Why This Matters
Array vs linked list is not a trivia question. It is a representation choice that changes indexing, traversal, memory layout, and update cost.
Decision Rule
Use an array or dynamic array when you need fast indexed access, compact storage, or repeated scanning. Use a linked list when you already hold node references and need cheap local insertion, deletion, or splicing.
Comparison Table
| Need | Array / dynamic array | Linked list |
|---|---|---|
| Access by index | O(1) | O(n) |
| Scan all elements | O(n), cache-friendly | O(n), pointer chasing |
| Insert at end | amortized O(1) for dynamic array | O(1) with tail pointer |
| Insert in middle | O(n) shift after finding index | O(1) after finding node |
| Memory overhead | low | extra pointers per node |
| Typical DSA use | two pointers, binary search, heaps | LRU links, adjacency nodes, splicing |
Worked Example
Suppose you need the 50,000th item many times. An array returns it by address calculation. A linked list must follow 50,000 links each time.
Now suppose you have a pointer to a node in the middle and need to remove it. A doubly linked list can relink neighbors in constant time. An array must shift every later element.
Common Mistakes
| Mistake | Correction |
|---|---|
Saying linked-list insertion is always O(1). | Finding the insertion point is often O(n); only the relink is O(1). |
| Ignoring cache locality. | Arrays often beat linked lists in practice for scans because memory is contiguous. |
| Using a linked list for binary search. | Binary search needs efficient middle access, so arrays fit better. |
Diagnostic Questions
| Question | Answer signal |
|---|---|
Which structure supports arr[i] in constant time? | Array or dynamic array. |
Is deleting a known doubly linked-list node O(1)? | Yes, if the node and neighbor links are available. |
| Why can an array scan be faster than a linked-list scan? | Contiguous memory gives better cache behavior. |
Exercises
- Beginner: Explain why binary search needs an array-like structure.
- Beginner: Give one problem where linked-list splicing is useful.
- Beginner: Mark each operation as array-friendly or linked-list-friendly: random access, stack push, middle splicing.
- Intermediate: Implement a tiny LRU cache using a hash table plus doubly linked list.
- Intermediate: Compare Python
listandcollections.dequefor appending at both ends. - Challenge: Benchmark scanning one million integers in a Python list versus walking a linked node structure.
════════════════
- [BRIEF]: According to the array vs linked list guide, why can scanning an array be faster than scanning a linked list? The rows after the array vs linked list guide are separate material with no connection to it.
════════════════
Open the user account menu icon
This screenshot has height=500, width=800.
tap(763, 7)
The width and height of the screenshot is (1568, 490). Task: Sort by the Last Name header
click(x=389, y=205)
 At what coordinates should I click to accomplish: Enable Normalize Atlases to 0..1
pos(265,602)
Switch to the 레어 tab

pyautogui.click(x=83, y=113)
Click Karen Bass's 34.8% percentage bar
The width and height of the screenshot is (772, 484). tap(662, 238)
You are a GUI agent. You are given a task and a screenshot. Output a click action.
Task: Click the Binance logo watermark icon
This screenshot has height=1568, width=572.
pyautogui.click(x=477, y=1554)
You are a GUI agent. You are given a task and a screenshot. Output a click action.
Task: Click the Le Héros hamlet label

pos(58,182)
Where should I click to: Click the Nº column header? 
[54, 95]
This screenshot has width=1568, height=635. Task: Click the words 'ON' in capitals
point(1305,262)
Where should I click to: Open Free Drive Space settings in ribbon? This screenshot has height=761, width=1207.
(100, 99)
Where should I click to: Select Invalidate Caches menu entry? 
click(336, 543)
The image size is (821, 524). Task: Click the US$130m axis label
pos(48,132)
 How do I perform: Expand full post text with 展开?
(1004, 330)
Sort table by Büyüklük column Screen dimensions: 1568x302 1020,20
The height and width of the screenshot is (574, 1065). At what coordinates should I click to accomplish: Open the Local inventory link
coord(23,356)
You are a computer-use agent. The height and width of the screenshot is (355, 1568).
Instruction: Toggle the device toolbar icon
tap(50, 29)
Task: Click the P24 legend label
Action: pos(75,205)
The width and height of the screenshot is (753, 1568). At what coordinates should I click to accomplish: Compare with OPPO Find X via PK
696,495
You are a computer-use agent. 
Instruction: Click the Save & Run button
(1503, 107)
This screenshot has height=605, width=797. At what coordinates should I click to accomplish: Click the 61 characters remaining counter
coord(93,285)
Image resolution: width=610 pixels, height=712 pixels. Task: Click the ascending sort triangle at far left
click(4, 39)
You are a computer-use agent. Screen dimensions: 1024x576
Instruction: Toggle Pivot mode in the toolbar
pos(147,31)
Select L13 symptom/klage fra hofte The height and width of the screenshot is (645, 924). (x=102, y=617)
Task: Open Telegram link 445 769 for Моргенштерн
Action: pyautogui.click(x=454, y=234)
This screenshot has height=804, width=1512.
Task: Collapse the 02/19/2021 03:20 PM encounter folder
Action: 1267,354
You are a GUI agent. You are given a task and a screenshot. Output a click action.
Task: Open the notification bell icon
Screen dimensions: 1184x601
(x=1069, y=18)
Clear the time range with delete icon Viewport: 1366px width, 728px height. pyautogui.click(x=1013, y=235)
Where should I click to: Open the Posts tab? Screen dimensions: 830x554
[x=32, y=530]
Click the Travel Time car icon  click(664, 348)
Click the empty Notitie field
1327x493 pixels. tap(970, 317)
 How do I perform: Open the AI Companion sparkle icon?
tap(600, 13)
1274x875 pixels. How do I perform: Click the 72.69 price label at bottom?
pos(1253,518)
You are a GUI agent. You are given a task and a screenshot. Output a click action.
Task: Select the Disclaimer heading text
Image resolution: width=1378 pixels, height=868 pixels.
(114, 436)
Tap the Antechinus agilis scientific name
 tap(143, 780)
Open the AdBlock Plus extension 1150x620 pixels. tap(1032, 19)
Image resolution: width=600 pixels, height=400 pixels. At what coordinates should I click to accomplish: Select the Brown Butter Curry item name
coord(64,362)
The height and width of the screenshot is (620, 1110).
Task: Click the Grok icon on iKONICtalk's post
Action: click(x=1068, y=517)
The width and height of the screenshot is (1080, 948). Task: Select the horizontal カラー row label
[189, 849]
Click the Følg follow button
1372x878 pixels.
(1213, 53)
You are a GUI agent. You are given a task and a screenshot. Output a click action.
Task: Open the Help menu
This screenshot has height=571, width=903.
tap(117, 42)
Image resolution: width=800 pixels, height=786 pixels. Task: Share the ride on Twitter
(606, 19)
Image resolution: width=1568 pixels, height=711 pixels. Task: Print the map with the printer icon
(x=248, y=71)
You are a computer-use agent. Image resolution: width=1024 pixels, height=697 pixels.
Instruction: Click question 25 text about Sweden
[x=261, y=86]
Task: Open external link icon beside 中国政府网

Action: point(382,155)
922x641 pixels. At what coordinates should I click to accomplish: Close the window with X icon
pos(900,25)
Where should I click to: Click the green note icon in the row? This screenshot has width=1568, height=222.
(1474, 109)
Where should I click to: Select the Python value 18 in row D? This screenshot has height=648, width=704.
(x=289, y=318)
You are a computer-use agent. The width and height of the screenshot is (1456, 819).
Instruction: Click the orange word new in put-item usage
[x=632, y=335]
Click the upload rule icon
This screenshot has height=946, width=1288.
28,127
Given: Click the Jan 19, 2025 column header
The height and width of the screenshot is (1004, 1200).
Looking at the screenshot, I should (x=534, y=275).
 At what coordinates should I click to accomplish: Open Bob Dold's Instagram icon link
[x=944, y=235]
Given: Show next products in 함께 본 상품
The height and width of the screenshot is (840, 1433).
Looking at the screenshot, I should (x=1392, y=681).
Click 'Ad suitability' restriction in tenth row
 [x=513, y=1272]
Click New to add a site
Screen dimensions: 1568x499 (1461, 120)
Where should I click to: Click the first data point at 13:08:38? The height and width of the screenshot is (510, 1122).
════════════════
- [WRITTEN RESPONSE]: Contiguous memory gives better cache behavior.